Nathan and I have moved quite a lot in our 25+ years of marriage. In fact, I think 14 times is the number I have settled on (this includes a couple of shorter-term rentals, during bigger moves). Someday, maybe I’ll share how moving as a unit of 2 compares with moving as a family of 6 or 7. And then again, maybe I won’t, except to say that I used to love moving…until it involved children. And I used to love moving…until it involved my husband working in another city while I actively tried to keep a house show-ready, while playing the part of a single parent during the week, with a house full of children (at one point, 2 of them under the age of one).

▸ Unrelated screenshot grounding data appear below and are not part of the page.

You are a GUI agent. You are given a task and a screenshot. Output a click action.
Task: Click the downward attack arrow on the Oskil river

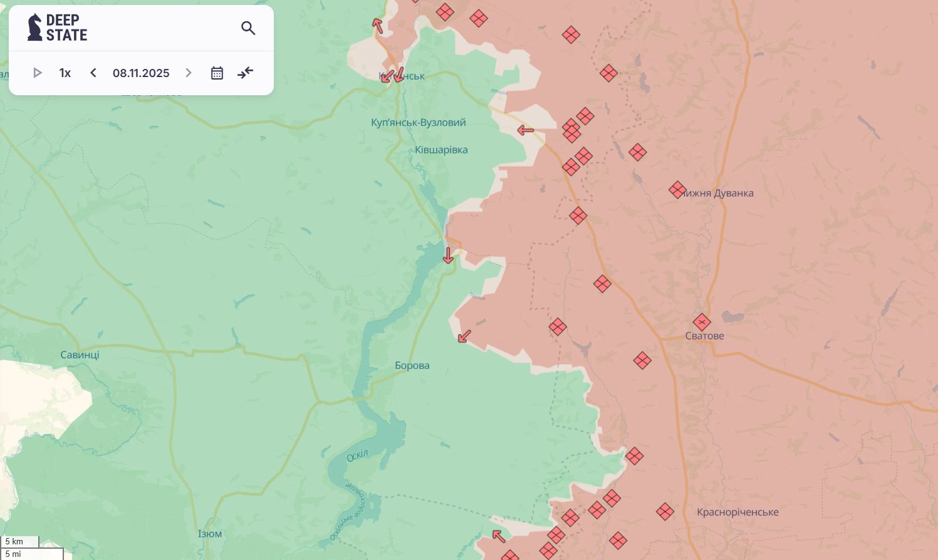[x=448, y=256]
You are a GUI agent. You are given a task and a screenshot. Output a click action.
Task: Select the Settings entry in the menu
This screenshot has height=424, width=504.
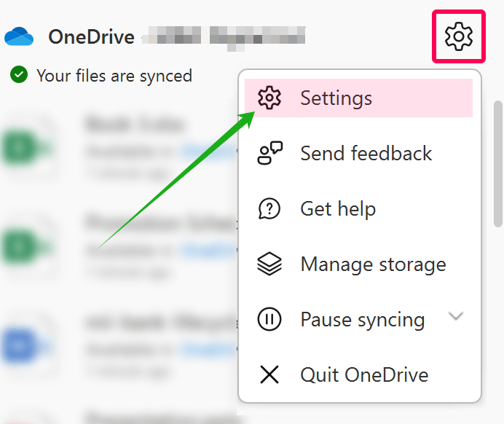click(359, 98)
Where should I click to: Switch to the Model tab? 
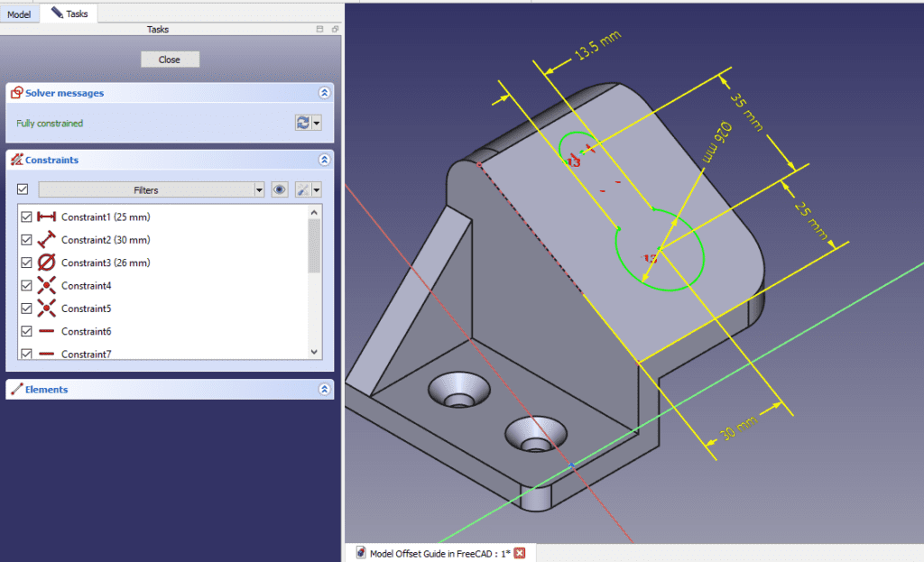(x=20, y=14)
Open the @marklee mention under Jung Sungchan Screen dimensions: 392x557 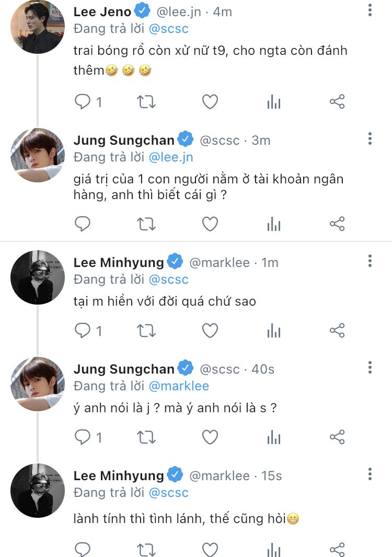point(179,386)
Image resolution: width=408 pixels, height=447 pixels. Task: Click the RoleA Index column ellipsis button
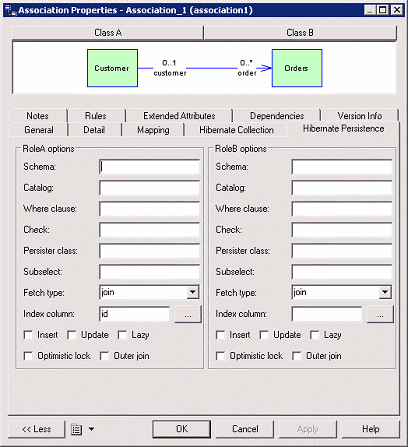click(x=188, y=314)
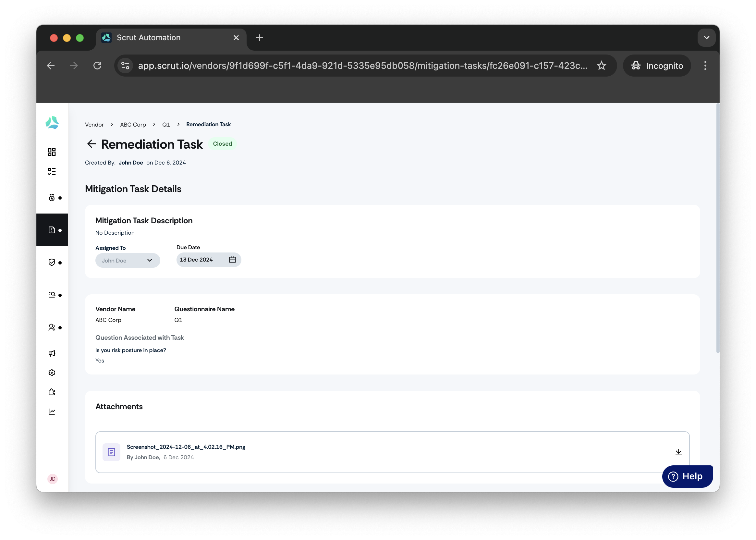Open the JD user avatar

(53, 479)
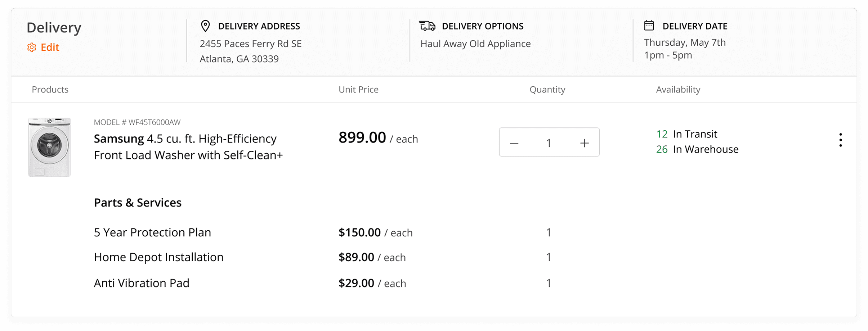868x331 pixels.
Task: Select the 5 Year Protection Plan row
Action: click(152, 232)
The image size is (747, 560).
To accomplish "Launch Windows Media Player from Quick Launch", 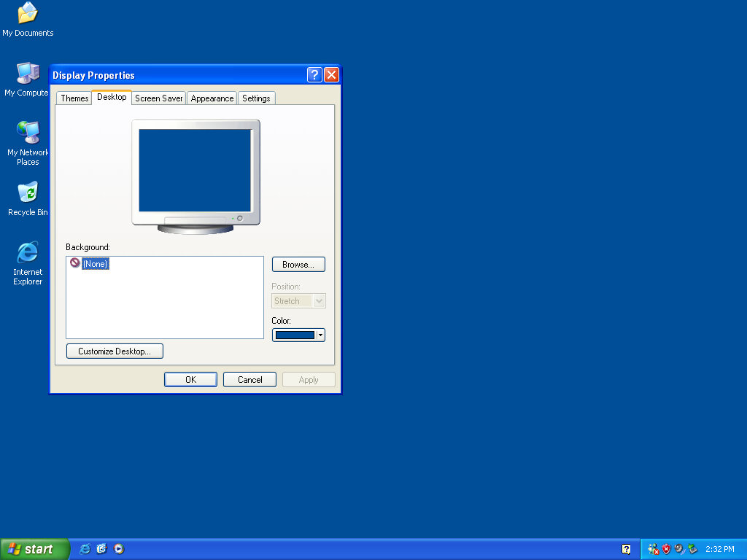I will [118, 548].
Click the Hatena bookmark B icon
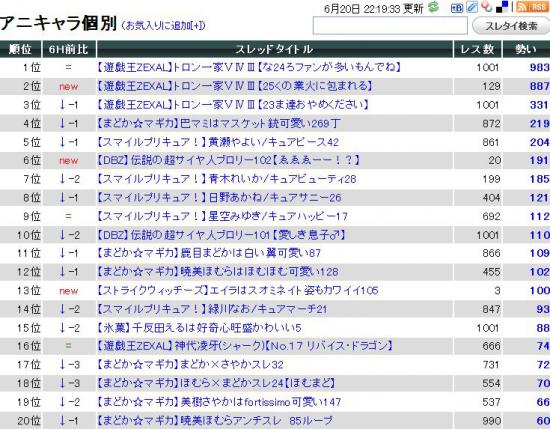Image resolution: width=550 pixels, height=429 pixels. (456, 7)
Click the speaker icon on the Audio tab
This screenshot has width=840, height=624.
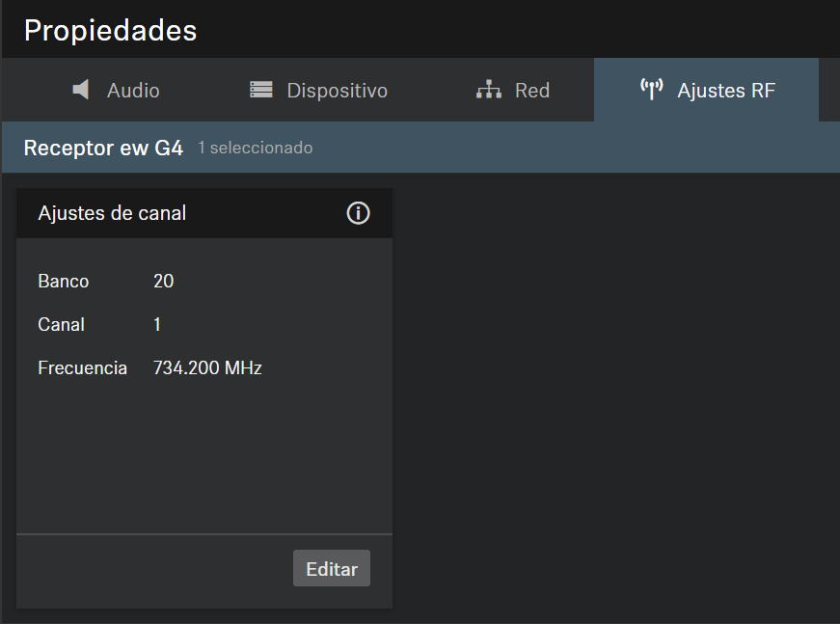click(x=82, y=90)
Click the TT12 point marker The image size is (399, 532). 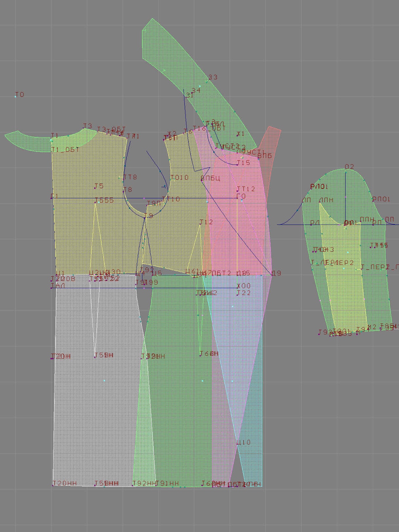(x=238, y=190)
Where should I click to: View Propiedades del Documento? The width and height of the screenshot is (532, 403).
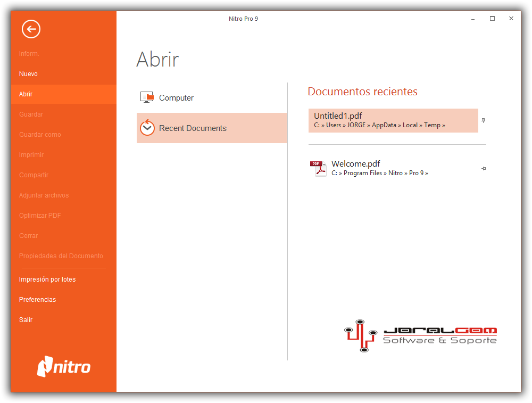pyautogui.click(x=61, y=256)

So, I don’t love moving anymore.  

But I digress.

Anyway, the short version of our story is that, in 2015 (about 8 moves into our life together), we uprooted our family to move from Alabama to Georgia for a new job opportunity. We loved it there and saw ourselves staying there for the long haul. 

But then, less than 2 years later, a dream job came open BACK where we originally moved from…and so we sold our new house (we’d owned for a whopping 9 months) and moved again. 

Needless to say, from 2015 to 2017 — with 4 kids (the youngest of whom did. not. sleep.), 2 house sales, a total of 4 moves, and a deployment in the middle of it all — were 2 of the craziest years I’ve ever lived. 

But finally.  In July 2017, we bought a house in Alabama that was pretty dreamy for us…it was the perfect size for our family and sat on 8 acres.  After several years of being settled there, we felt like we could see ourselves staying there forever.

After the ridiculousness that was 2020, we began transforming the place into a quasi-homestead. I really thought of homesteading as a thing to do on pasture land, and we lived in the middle of the big(ish) woods, so a mindset shift was really required for me. We didn’t really have a great setup for livestock - but we decided to try and make our land work for us.

So, we planted ourselves a small garden and raised a small flock of chickens (and, if you’re the kids, we also had: 2 dogs, 5 cats, 2 guinea keets, and a lot of wild animals - everyone counts!).

We were going to make this work.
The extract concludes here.